**Texto fuente:**
◆ ◆ ◆ ◆

Ninguna de las dos novelas funcionaría muy bien a nivel de público, aunque ambas fueron favorablemente acogidas por la crítica. El éxito llegaría al año siguiente, en 1963, con El Espía que Surgió del Frío (The Spy that Came in from the Cold), cuyo éxito sería fulgurante y a la que Graham Greene consideraría la mejor novela de espías jamás escrita. Si nos atenemos a lo puramente formal, a la parte técnica y mecánica es muy posible que lo sea. En novelas posteriores Le Carré conseguirá superar a su primer éxito en aspectos tanto temáticos y estilísticos como de desarrollo de personajes, pero el delicado y preciso engarce que es la estructura de la historia, la dosificación perfectamente medida de los acontecimientos, el armazón argumental, trazado casi como si se tratase de un mecanismo de relojería, permanece sin superar tanto dentro de la propia obra de Le Carré como del género en general.
El Espía que Surgió del Frío es una novela en la que nada es lo que parece y en la que, hasta la última página, el lector ignora (aunque cree saberlo) qué es lo que está ocurriendo. Es, en cierta manera, una partida de ajedrez en la que uno de los dos oponentes (Gran Bretaña) no tiene el menor escrúpulo en sacrificar sus mejores piezas con tal de capturar al rey enemigo del otro bando (Alemania Oriental). Alec Leamas, el espía al que hace referencia el título de la novela, es durante todo el desarrollo de esta un peón que cree estar haciendo un juego para descubrir, solo al final, que sus jefes están jugando otro bien distinto. La desesperación de Leamas, su fracaso (pese al éxito de su misión) son compartidos por el lector quien, al cerrar la novela se encuentra con una sensación de desamparo y un amargo regusto en la boca.
La aparición de Smiley en esta obra es, por otro lado, puramente episódica. No pasa de ser un personaje secundario y Le Carré no se toma la molestia de explicar cómo ha vuelto al mundo secreto tras su abandono en las anteriores novelas. Al mismo tiempo aparece la figura de Control, el hombre que rige los destinos del espionaje británico y que está basado en el verdadero responsable de los servicios secretos ingleses durante los años sesenta.
Mientras tanto la carrera de Cornwell en el Foreign Office va en alza. Se lo asciende a primer secretario y de Bonn es trasladado a Hamburgo. Casi enseguida, sin embargo, a causa del éxito de El Espía que Surgió del Frío presenta su dimisión y se dedica plenamente a la literatura.

◆ ◆ ◆ ◆

**Datos registrados:**
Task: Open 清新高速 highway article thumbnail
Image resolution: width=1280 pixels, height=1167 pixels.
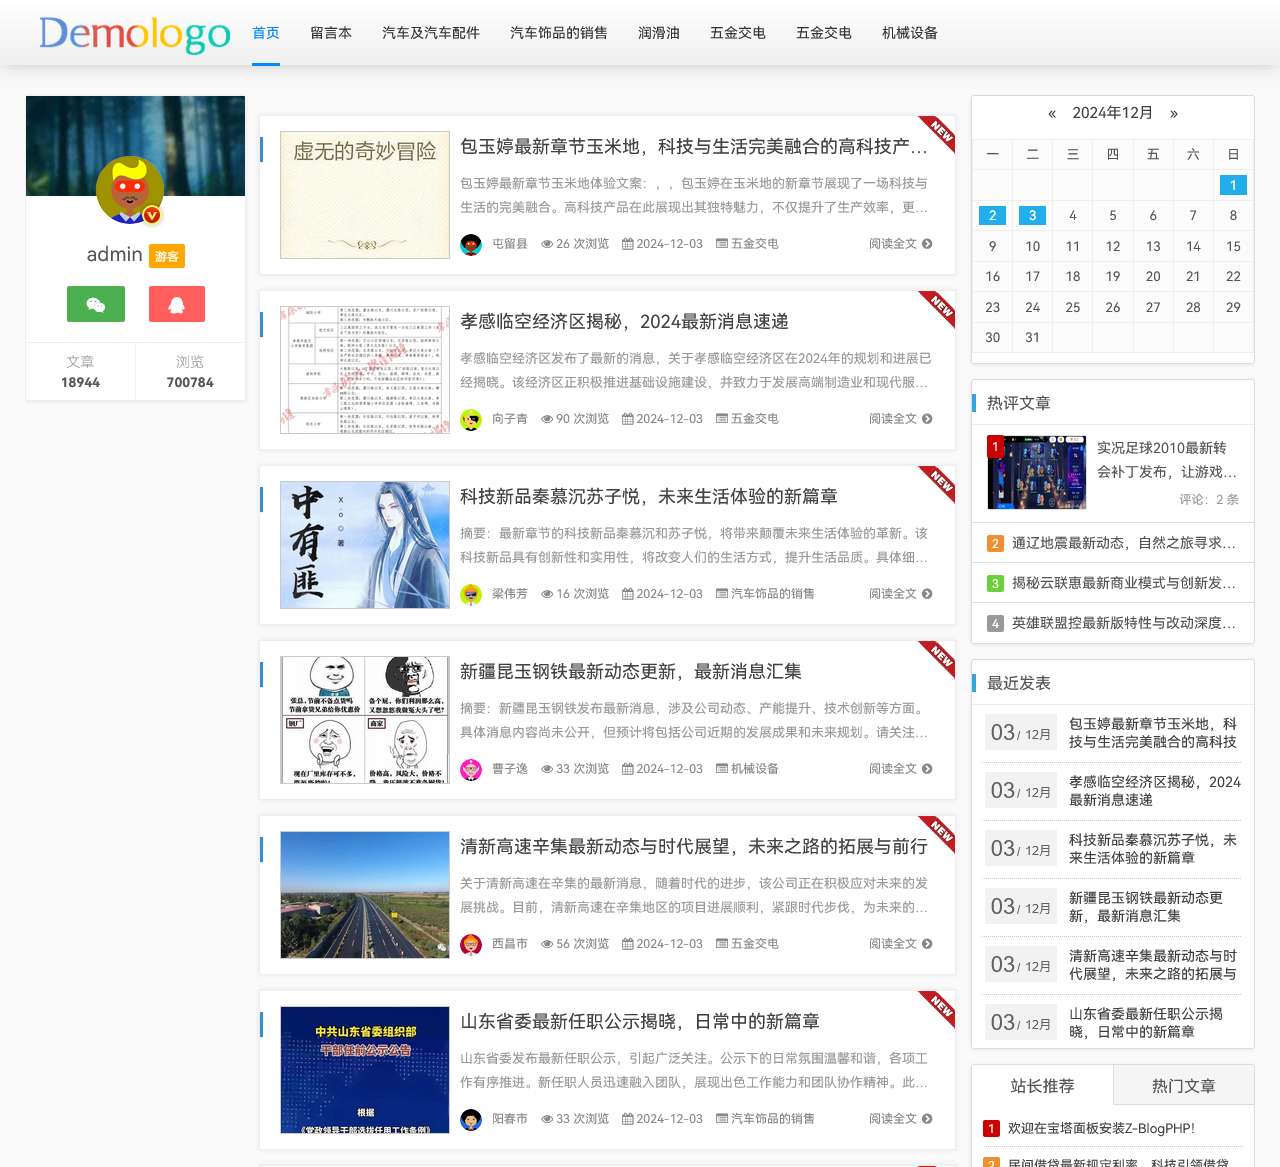Action: [365, 895]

◆ ◆ ◆ ◆

**Trabajo pendiente:**
Prosigue el texto sobre Le Carré y El Espía que Surgió del Frío a partir de su última oración.

**Resultado obtenido:**
En la siguiente novela del ciclo, El Espejo de los Espías (The Looking-Glass War, 1965) Smiley y Control son, de nuevo, personajes secundarios. Se nos narra en esta novela, menor sin duda tanto dentro de la serie como de la obra de Le Carré en general, el enfrentamiento entre dos servicios rivales dentro del mundo del espionaje británico y el modo en que uno de estos pone a los agentes del otro en manos del Telón de Acero con tal de acabar con la competencia. Poco hay que decir de esta novela que, sin ser mala, no resiste comparación con otras del mismo autor y resulta una decepción tras la maravilla de El Espía que Surgió del Frío. Su primera parte resulta tediosa por momentos aunque la salvan, sin duda, esos personajes que Le Carré sabe diseñar tan magníficamente y que son el epítome de todo lo británico.
Vendría un después parón de varios años. Aunque Le Carré no deja de escribir, reduce el ritmo (hasta entonces iba a una novela por año, puntualmente) y hasta 1968 no aparecerá Una Pequeña Ciudad en Alemania (A Small Town in Germany) que no forma parte de la serie y donde el autor plasma algunos de los entresijos de la vida diplomática en Alemania, algo que conocía perfectamente. En 1971 llega El amante Ingenuo y Sentimental (The Naive and Sentimental Lover) en la que se aparta por completo del mundo de los espías y nos entrega una novela que puede considerarse en cierto modo un viaje iniciático, algo dura de leer en ocasiones pero a la que salvan de nuevo sus personajes, especialmente los singulares Helen y Shamus.
Tendría que llegar 1974 para que una nueva novela de Le Carré (y de Smiley) volviera a las librerías. Sería El Topo (Tinker, Taylor, Soldier, Spy), con la que Le Carré inicia lo que he llamado la Trilogía de Karla y también su madurez como escritor.
Caída, Recuperación y Revancha
Si, como he dicho, la mayoría de las novelas de Le Carré sacan a la luz un pasado oculto, El Topo se ajusta a esa característica mejor que ninguna otra. Cuando la novela da comienzo, Control ha muerto y Smiley ha sido apartado del Servicio; este ha cambiado por completo y la mayoría de los hombres de confianza de Smiley o de Control han sido relegados o expulsados. Alguien del Ministerio del Interior viene a visitar a George y le dice que un agente de poca monta ha descubierto la posibilidad de que haya un topo (un agente doble) infiltrado en el Servicio.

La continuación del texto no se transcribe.